* _TASK INPUT_

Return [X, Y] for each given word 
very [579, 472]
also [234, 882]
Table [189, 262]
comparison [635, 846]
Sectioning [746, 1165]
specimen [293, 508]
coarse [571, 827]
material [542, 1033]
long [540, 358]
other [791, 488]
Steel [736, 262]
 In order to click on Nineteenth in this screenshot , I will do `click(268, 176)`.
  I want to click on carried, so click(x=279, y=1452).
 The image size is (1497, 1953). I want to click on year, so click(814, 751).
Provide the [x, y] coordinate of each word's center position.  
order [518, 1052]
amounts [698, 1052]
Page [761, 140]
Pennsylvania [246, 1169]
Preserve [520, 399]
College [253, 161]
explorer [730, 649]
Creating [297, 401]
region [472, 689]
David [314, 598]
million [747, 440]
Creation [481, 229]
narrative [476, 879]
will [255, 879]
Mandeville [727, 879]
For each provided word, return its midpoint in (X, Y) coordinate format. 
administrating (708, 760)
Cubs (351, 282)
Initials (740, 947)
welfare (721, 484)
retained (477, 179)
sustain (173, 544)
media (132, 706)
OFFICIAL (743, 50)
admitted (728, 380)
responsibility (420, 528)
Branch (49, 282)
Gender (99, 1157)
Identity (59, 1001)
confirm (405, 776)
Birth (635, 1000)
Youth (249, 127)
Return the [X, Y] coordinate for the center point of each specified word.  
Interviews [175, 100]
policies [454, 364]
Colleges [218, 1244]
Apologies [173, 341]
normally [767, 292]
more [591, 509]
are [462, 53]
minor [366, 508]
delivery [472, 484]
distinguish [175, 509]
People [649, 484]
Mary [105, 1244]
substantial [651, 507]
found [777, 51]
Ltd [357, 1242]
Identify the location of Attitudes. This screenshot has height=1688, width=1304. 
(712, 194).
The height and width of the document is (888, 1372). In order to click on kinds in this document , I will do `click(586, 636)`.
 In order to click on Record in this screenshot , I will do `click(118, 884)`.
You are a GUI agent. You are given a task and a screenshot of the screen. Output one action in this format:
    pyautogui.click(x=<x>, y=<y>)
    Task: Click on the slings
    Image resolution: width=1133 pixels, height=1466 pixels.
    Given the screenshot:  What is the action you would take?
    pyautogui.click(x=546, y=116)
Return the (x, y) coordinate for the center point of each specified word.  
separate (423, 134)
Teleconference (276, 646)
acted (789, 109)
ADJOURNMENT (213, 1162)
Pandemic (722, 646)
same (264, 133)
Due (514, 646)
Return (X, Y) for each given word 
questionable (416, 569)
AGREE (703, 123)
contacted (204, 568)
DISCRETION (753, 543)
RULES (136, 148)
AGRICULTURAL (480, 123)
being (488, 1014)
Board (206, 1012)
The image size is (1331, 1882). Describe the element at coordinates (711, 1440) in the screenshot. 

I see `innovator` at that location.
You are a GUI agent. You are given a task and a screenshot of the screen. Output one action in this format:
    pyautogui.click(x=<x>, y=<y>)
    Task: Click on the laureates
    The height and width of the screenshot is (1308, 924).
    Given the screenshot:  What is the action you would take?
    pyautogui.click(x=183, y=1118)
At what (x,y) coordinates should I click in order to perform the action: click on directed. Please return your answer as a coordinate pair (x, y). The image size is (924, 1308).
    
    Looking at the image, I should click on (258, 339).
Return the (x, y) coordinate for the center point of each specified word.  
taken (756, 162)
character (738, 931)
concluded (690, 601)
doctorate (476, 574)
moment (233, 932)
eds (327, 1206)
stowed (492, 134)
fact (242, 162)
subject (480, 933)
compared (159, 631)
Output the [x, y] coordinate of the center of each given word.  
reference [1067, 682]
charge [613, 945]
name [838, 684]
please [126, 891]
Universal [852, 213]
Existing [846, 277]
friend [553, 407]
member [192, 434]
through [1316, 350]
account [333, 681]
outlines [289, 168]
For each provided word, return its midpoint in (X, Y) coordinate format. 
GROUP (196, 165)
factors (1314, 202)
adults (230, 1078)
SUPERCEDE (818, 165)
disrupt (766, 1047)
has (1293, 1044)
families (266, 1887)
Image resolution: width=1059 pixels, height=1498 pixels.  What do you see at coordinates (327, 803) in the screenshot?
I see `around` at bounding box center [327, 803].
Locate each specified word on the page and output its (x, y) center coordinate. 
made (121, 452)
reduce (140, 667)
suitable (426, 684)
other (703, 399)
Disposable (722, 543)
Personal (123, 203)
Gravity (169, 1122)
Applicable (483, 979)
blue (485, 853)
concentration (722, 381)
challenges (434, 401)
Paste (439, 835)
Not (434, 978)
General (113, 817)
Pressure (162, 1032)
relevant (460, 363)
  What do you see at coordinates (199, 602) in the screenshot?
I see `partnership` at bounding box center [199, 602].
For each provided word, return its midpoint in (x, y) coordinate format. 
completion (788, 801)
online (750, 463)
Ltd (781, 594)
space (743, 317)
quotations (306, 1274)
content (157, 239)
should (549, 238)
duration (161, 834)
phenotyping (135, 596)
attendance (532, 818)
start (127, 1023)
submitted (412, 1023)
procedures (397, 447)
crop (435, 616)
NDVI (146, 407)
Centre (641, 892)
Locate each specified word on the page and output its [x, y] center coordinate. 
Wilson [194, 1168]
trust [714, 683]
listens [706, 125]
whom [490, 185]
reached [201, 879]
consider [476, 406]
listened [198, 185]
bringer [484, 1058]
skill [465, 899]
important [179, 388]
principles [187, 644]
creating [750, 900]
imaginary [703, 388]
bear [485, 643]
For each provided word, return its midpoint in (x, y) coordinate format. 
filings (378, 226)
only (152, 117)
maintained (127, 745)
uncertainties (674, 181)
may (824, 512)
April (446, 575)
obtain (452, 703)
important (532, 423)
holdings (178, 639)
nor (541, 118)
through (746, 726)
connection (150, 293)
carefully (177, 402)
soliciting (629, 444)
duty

* _STATED TASK_
Reproduce the whole listing above word for word, keeping every line unchanged and in its original order.

* _ANSWER IN FULL_
Return [X, Y] for each given word 
very [579, 472]
also [234, 882]
Table [189, 262]
comparison [635, 846]
Sectioning [746, 1165]
specimen [293, 508]
coarse [571, 827]
material [542, 1033]
long [540, 358]
other [791, 488]
Steel [736, 262]
 In order to click on Nineteenth in this screenshot , I will do `click(268, 176)`.
  I want to click on carried, so click(x=279, y=1452).
 The image size is (1497, 1953). I want to click on year, so click(814, 751).
Provide the [x, y] coordinate of each word's center position.  
order [518, 1052]
amounts [698, 1052]
Page [761, 140]
Pennsylvania [246, 1169]
Preserve [520, 399]
College [253, 161]
explorer [730, 649]
Creating [297, 401]
region [472, 689]
David [314, 598]
million [747, 440]
Creation [481, 229]
narrative [476, 879]
will [255, 879]
Mandeville [727, 879]
For each provided word, return its midpoint in (X, Y) coordinate format. 
administrating (708, 760)
Cubs (351, 282)
Initials (740, 947)
welfare (721, 484)
retained (477, 179)
sustain (173, 544)
media (132, 706)
OFFICIAL (743, 50)
admitted (728, 380)
responsibility (420, 528)
Branch (49, 282)
Gender (99, 1157)
Identity (59, 1001)
confirm (405, 776)
Birth (635, 1000)
Youth (249, 127)
Return the [X, Y] coordinate for the center point of each specified word.  
Interviews [175, 100]
policies [454, 364]
Colleges [218, 1244]
Apologies [173, 341]
normally [767, 292]
more [591, 509]
are [462, 53]
minor [366, 508]
delivery [472, 484]
distinguish [175, 509]
People [649, 484]
Mary [105, 1244]
substantial [651, 507]
found [777, 51]
Ltd [357, 1242]
Identify the location of Attitudes. This screenshot has height=1688, width=1304. 
(712, 194).
The height and width of the document is (888, 1372). In order to click on kinds in this document , I will do `click(586, 636)`.
 In order to click on Record in this screenshot , I will do `click(118, 884)`.
You are a GUI agent. You are given a task and a screenshot of the screen. Output one action in this format:
    pyautogui.click(x=<x>, y=<y>)
    Task: Click on the slings
    Image resolution: width=1133 pixels, height=1466 pixels.
    Given the screenshot:  What is the action you would take?
    pyautogui.click(x=546, y=116)
Return the (x, y) coordinate for the center point of each specified word.  
separate (423, 134)
Teleconference (276, 646)
acted (789, 109)
ADJOURNMENT (213, 1162)
Pandemic (722, 646)
same (264, 133)
Due (514, 646)
Return (X, Y) for each given word 
questionable (416, 569)
AGREE (703, 123)
contacted (204, 568)
DISCRETION (753, 543)
RULES (136, 148)
AGRICULTURAL (480, 123)
being (488, 1014)
Board (206, 1012)
The image size is (1331, 1882). Describe the element at coordinates (711, 1440) in the screenshot. 

I see `innovator` at that location.
You are a GUI agent. You are given a task and a screenshot of the screen. Output one action in this format:
    pyautogui.click(x=<x>, y=<y>)
    Task: Click on the laureates
    The height and width of the screenshot is (1308, 924).
    Given the screenshot:  What is the action you would take?
    pyautogui.click(x=183, y=1118)
At what (x,y) coordinates should I click in order to perform the action: click on directed. Please return your answer as a coordinate pair (x, y). The image size is (924, 1308).
    
    Looking at the image, I should click on (258, 339).
Return the (x, y) coordinate for the center point of each specified word.  
taken (756, 162)
character (738, 931)
concluded (690, 601)
doctorate (476, 574)
moment (233, 932)
eds (327, 1206)
stowed (492, 134)
fact (242, 162)
subject (480, 933)
compared (159, 631)
Output the [x, y] coordinate of the center of each given word.  
reference [1067, 682]
charge [613, 945]
name [838, 684]
please [126, 891]
Universal [852, 213]
Existing [846, 277]
friend [553, 407]
member [192, 434]
through [1316, 350]
account [333, 681]
outlines [289, 168]
For each provided word, return its midpoint in (X, Y) coordinate format. 
GROUP (196, 165)
factors (1314, 202)
adults (230, 1078)
SUPERCEDE (818, 165)
disrupt (766, 1047)
has (1293, 1044)
families (266, 1887)
Image resolution: width=1059 pixels, height=1498 pixels.  What do you see at coordinates (327, 803) in the screenshot?
I see `around` at bounding box center [327, 803].
Locate each specified word on the page and output its (x, y) center coordinate. 
made (121, 452)
reduce (140, 667)
suitable (426, 684)
other (703, 399)
Disposable (722, 543)
Personal (123, 203)
Gravity (169, 1122)
Applicable (483, 979)
blue (485, 853)
concentration (722, 381)
challenges (434, 401)
Paste (439, 835)
Not (434, 978)
General (113, 817)
Pressure (162, 1032)
relevant (460, 363)
  What do you see at coordinates (199, 602) in the screenshot?
I see `partnership` at bounding box center [199, 602].
For each provided word, return its midpoint in (x, y) coordinate format. 
completion (788, 801)
online (750, 463)
Ltd (781, 594)
space (743, 317)
quotations (306, 1274)
content (157, 239)
should (549, 238)
duration (161, 834)
phenotyping (135, 596)
attendance (532, 818)
start (127, 1023)
submitted (412, 1023)
procedures (397, 447)
crop (435, 616)
NDVI (146, 407)
Centre (641, 892)
Locate each specified word on the page and output its [x, y] center coordinate. 
Wilson [194, 1168]
trust [714, 683]
listens [706, 125]
whom [490, 185]
reached [201, 879]
consider [476, 406]
listened [198, 185]
bringer [484, 1058]
skill [465, 899]
important [179, 388]
principles [187, 644]
creating [750, 900]
imaginary [703, 388]
bear [485, 643]
For each provided word, return its midpoint in (x, y) coordinate format. 
filings (378, 226)
only (152, 117)
maintained (127, 745)
uncertainties (674, 181)
may (824, 512)
April (446, 575)
obtain (452, 703)
important (532, 423)
holdings (178, 639)
nor (541, 118)
through (746, 726)
connection (150, 293)
carefully (177, 402)
soliciting (629, 444)
duty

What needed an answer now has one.